The problem | Please copy each line below that contains the string "price".

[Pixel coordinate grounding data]

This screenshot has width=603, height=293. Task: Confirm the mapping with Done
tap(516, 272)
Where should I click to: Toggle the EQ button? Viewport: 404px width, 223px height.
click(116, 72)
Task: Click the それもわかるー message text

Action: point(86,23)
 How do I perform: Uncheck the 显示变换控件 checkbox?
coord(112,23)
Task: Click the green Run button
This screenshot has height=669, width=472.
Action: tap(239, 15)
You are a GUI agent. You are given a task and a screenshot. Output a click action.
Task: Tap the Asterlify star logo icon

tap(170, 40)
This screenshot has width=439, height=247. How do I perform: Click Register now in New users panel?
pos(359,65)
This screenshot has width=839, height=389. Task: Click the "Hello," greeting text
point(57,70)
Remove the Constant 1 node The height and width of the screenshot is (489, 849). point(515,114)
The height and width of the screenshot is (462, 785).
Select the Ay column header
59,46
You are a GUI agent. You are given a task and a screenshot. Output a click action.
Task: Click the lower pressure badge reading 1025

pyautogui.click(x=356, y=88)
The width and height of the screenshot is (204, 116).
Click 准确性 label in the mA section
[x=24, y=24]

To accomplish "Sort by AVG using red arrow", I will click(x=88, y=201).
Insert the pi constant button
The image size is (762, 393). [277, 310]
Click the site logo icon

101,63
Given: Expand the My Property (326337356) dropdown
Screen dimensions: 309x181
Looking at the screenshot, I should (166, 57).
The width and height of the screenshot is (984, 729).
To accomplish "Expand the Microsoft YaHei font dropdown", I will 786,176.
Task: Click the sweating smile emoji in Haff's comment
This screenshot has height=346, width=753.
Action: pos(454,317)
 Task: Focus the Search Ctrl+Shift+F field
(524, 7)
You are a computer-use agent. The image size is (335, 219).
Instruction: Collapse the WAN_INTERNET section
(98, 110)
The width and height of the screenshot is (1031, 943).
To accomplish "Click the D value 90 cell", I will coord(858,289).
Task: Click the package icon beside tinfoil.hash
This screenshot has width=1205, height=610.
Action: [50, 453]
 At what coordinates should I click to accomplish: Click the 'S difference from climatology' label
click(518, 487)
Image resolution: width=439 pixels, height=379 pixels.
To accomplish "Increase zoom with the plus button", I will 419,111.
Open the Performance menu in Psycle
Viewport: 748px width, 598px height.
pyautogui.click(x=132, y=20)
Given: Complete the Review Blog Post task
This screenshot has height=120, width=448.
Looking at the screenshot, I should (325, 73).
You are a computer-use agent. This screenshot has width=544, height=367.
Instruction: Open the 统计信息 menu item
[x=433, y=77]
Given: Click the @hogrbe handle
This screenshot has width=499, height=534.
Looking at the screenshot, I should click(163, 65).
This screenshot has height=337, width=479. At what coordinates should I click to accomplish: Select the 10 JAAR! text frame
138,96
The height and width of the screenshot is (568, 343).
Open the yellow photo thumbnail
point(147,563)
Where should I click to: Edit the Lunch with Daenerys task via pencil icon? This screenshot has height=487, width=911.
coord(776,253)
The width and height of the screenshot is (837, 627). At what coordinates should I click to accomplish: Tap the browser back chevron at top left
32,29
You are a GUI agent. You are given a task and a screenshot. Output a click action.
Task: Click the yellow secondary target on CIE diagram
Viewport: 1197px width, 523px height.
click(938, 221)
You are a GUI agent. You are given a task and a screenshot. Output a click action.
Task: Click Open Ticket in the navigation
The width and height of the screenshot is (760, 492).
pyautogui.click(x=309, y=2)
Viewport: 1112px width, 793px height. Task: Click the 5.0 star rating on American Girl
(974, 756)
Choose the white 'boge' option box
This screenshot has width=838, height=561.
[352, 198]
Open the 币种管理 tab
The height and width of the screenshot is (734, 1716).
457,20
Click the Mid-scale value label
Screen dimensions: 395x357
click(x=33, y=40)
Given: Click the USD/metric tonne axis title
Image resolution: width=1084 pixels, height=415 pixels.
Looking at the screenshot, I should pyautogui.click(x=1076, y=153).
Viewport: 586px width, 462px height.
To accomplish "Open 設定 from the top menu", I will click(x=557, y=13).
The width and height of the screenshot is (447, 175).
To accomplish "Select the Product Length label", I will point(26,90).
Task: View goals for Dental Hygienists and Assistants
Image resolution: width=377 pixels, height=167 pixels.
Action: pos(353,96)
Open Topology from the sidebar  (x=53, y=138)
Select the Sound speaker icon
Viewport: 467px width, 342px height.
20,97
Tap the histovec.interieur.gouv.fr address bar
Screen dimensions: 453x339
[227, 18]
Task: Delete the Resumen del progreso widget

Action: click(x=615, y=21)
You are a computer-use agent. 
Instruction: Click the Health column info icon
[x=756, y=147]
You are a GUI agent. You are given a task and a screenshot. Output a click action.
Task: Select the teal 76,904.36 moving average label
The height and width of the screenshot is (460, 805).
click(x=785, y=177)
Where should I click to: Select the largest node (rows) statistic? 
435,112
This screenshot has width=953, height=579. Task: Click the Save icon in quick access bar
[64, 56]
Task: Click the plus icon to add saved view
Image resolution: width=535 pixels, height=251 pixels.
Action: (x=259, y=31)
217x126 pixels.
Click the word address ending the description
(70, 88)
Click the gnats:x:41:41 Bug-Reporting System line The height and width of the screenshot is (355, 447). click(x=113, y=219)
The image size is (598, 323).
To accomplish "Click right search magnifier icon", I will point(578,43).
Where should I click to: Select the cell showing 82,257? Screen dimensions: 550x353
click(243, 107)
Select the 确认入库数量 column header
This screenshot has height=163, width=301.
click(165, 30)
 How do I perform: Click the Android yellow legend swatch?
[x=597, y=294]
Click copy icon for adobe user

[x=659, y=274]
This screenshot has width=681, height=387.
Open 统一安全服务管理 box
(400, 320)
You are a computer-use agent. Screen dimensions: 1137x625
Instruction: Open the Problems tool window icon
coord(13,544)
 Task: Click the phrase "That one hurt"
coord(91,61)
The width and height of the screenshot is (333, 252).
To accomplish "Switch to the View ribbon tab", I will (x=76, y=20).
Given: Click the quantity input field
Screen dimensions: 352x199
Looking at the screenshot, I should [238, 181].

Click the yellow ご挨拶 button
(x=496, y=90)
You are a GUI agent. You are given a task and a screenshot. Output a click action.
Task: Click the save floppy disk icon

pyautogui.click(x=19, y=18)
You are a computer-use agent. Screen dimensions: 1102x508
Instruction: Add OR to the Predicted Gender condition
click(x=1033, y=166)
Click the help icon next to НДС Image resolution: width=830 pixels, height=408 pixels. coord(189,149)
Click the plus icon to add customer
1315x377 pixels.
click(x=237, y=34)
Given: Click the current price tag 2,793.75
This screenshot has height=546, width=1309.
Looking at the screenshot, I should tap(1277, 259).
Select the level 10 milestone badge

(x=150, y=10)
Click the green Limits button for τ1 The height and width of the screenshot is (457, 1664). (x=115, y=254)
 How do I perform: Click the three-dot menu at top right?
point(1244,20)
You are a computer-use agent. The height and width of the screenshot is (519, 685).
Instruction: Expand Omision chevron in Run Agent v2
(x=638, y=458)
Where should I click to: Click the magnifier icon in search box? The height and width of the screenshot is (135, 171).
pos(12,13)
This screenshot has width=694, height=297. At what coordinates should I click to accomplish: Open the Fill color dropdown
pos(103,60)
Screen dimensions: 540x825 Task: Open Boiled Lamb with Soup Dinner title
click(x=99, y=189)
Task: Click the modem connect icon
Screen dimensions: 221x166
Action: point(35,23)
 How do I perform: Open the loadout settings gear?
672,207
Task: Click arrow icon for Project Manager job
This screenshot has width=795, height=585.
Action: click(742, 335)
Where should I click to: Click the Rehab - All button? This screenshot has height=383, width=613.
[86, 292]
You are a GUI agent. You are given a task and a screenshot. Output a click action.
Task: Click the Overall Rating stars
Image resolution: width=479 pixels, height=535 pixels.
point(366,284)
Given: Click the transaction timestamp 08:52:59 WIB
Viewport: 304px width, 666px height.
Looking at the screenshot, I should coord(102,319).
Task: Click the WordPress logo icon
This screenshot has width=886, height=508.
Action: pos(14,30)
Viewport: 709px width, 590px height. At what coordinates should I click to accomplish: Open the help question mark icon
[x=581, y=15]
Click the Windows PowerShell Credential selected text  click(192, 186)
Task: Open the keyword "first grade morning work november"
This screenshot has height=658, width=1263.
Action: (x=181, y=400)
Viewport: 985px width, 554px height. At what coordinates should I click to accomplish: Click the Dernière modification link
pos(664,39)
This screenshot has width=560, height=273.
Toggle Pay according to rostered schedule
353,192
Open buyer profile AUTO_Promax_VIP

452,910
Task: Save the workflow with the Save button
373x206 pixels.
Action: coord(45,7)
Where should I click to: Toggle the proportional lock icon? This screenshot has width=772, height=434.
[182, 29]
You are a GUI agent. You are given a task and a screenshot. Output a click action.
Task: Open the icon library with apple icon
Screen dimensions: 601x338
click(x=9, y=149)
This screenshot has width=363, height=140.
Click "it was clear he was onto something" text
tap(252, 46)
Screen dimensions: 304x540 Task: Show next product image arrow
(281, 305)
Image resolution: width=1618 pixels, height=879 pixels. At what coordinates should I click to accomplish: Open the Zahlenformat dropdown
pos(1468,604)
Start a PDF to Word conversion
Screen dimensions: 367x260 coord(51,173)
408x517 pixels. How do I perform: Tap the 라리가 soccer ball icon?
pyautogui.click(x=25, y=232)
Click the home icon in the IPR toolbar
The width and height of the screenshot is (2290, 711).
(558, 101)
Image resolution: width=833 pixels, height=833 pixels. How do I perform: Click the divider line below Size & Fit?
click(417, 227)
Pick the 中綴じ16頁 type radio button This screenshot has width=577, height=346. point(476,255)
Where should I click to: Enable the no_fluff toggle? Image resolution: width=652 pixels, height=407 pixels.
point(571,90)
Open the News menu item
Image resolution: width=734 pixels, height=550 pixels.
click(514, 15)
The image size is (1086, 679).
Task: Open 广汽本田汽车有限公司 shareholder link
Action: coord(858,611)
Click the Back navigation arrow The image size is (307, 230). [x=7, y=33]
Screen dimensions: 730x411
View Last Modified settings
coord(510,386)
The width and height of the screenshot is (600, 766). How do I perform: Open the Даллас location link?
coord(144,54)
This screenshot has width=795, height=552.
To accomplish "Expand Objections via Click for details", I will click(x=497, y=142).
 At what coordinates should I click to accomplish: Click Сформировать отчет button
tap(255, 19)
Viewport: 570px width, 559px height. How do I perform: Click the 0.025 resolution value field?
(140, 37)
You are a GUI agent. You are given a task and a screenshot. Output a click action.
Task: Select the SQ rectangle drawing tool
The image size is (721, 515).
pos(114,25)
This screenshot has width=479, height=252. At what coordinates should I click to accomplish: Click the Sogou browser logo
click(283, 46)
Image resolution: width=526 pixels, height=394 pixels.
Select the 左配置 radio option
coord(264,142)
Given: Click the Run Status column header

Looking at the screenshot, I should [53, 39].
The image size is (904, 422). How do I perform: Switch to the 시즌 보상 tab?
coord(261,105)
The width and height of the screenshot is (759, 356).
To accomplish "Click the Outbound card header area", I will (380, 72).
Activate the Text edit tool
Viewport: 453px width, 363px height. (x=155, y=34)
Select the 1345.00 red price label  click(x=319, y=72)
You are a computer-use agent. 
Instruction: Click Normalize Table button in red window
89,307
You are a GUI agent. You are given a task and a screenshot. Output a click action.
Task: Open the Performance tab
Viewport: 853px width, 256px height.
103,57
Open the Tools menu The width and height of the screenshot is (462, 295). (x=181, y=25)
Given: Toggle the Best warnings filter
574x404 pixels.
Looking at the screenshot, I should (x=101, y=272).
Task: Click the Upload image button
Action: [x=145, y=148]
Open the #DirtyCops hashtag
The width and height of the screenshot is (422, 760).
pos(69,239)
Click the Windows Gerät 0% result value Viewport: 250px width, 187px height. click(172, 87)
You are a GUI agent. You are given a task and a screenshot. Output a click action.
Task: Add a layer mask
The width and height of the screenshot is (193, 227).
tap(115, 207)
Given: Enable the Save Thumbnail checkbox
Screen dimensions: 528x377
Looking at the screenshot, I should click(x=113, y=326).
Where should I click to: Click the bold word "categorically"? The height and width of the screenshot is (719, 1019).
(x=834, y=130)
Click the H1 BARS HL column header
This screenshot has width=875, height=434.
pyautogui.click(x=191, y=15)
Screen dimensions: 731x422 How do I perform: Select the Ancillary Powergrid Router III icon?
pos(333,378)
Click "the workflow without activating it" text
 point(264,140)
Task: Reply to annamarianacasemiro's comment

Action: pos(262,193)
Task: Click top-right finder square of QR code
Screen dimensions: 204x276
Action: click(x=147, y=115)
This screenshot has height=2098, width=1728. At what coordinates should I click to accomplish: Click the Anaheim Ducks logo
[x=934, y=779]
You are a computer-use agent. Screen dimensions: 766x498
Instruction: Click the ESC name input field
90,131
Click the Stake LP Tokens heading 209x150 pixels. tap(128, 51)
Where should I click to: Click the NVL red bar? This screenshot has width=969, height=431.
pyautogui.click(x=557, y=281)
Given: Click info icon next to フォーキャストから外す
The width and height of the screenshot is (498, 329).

Solved exercise |
Given: Click the current price tag 2,793.75
Select the 1345.00 red price label  click(x=319, y=72)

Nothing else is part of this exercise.